Running Laravel's scheduler without setting up CRON jobs

Scheduler is a tiny shell script to run Laravel's scheduler every 60 seconds, without having to configure any CRON jobs:

#!/bin/bash

function scheduler () {
    while :; do
        php artisan schedule:run
    	echo "Sleeping 60 seconds..."
        sleep 60
    done
}

To install, add the function to the end of your ~/.bashrc or ~/.zshrc file and start a new shell session. Run scheduler in your project's root directory to start and press ctrl+c to stop.

But why?

CRON is a great tool to periodically run some commands. For example, in Laravel projects we use the crontab file to execute the framework's scheduler every minute. However, when working on local projects you probably don't want to configure CRON jobs for each and every one of your projects.
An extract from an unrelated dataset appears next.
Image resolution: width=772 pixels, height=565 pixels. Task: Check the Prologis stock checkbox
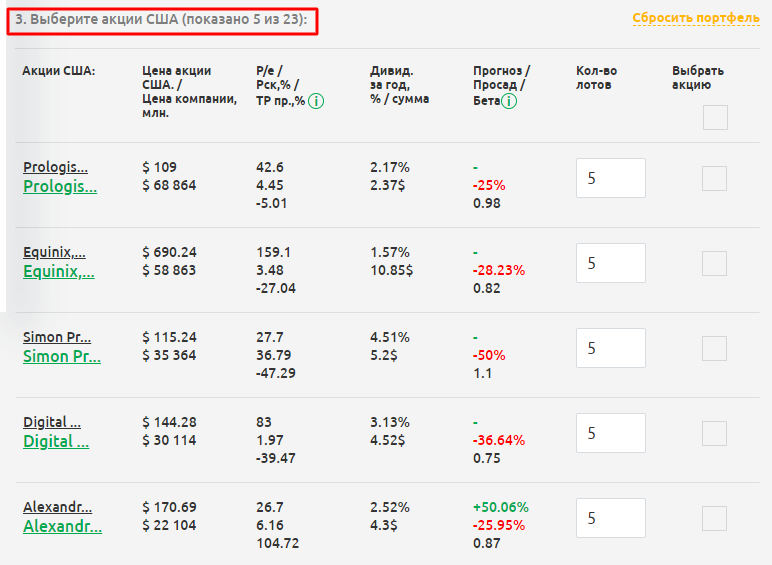pyautogui.click(x=714, y=178)
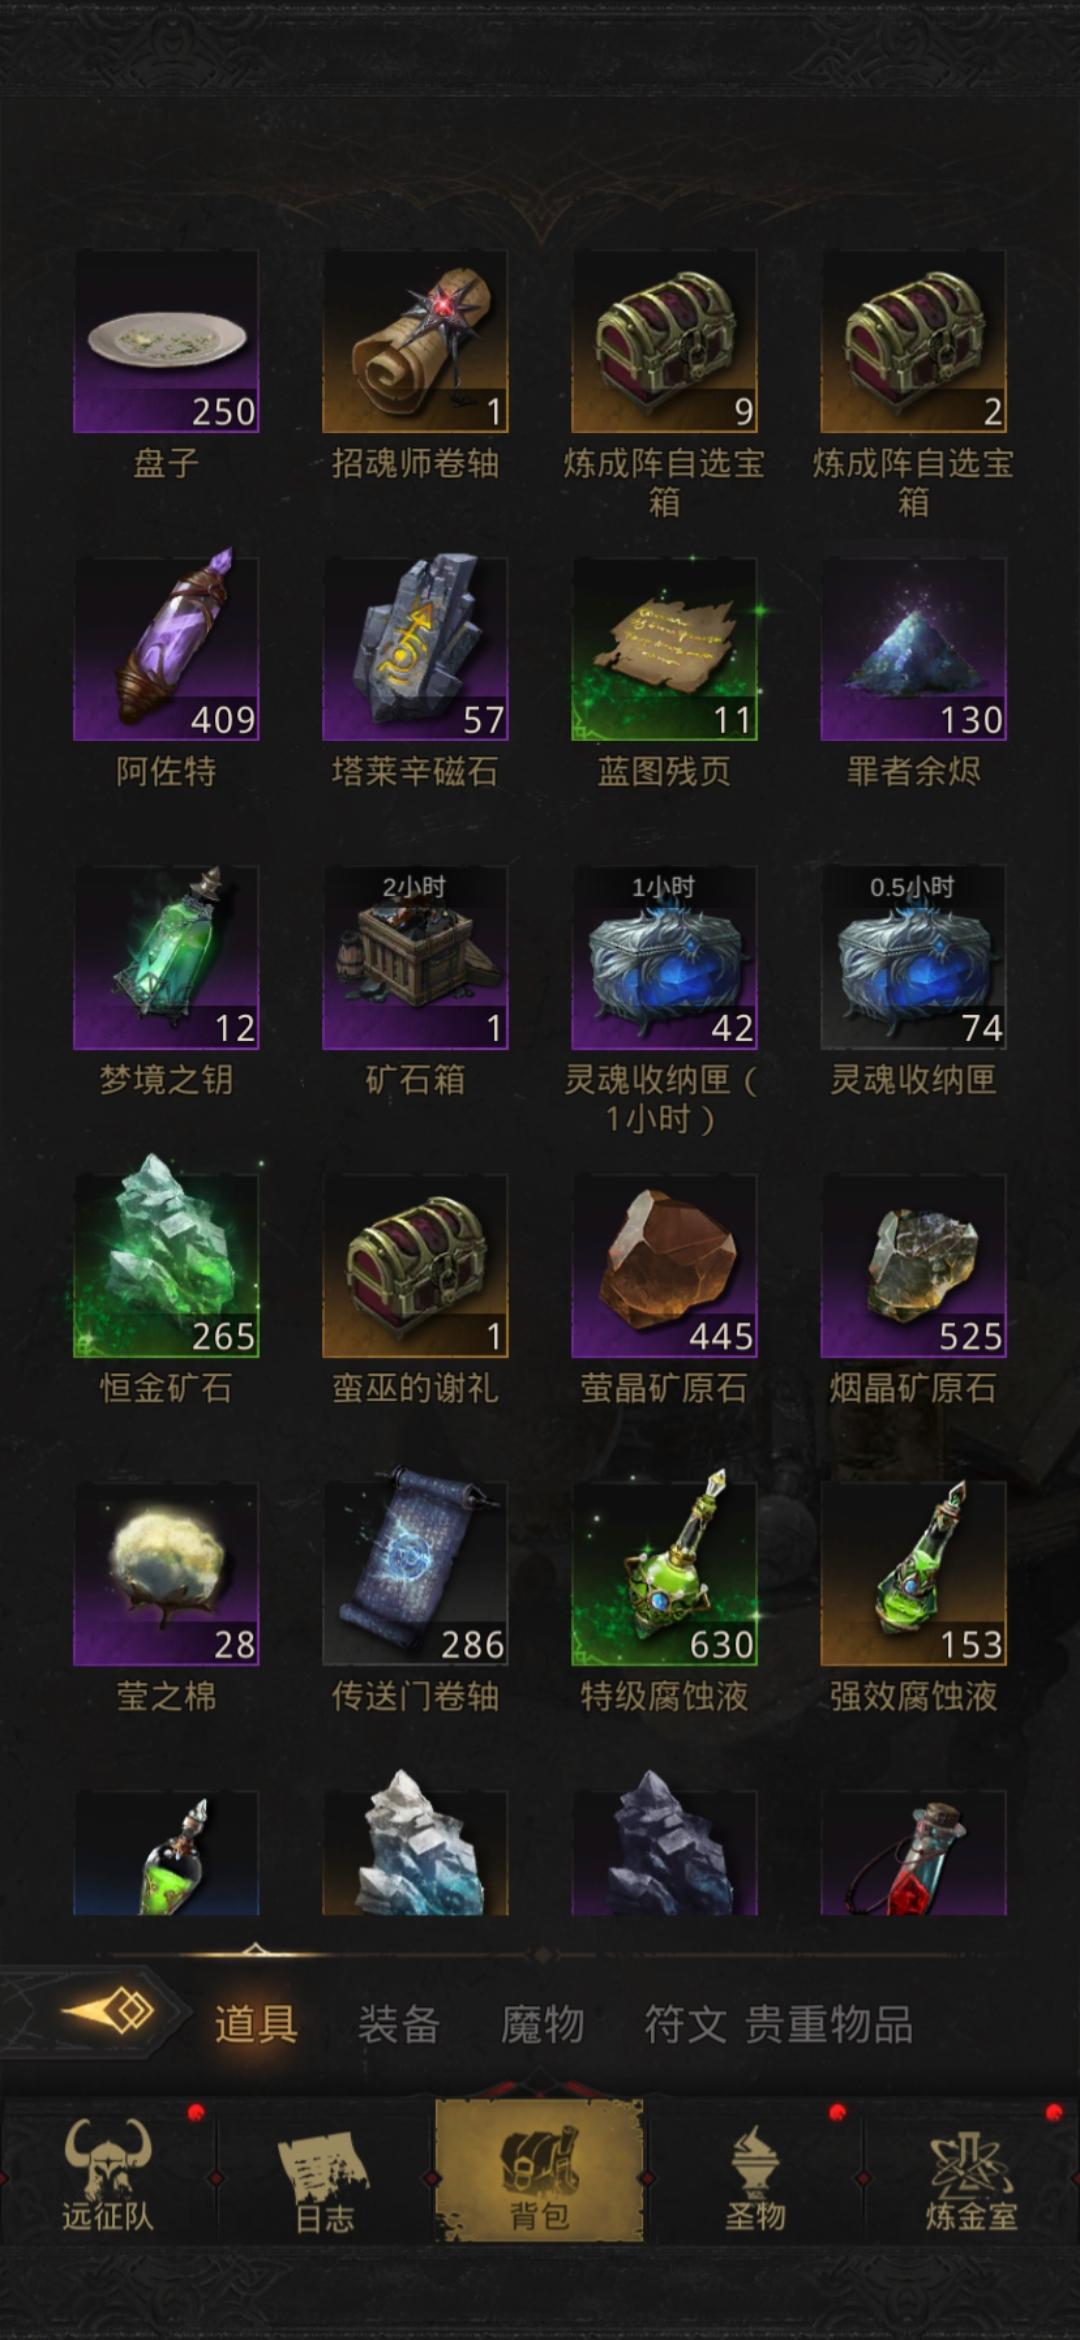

Keeping track of any number of projects in the crontab file is a pain and on top of that running random CRON jobs in the middle of a big refactor is a recipe for disaster.

Usually you'll end up manually running php artisan schedule:run (or the equivalent in your framework of choice). However, sometimes you just want to use your application without having to manually run the scheduler every 60 seconds. Maybe you're giving a demo or you just want to sit back and look at your fancy realtime dashboard. This is where the scheduler command comes in handy.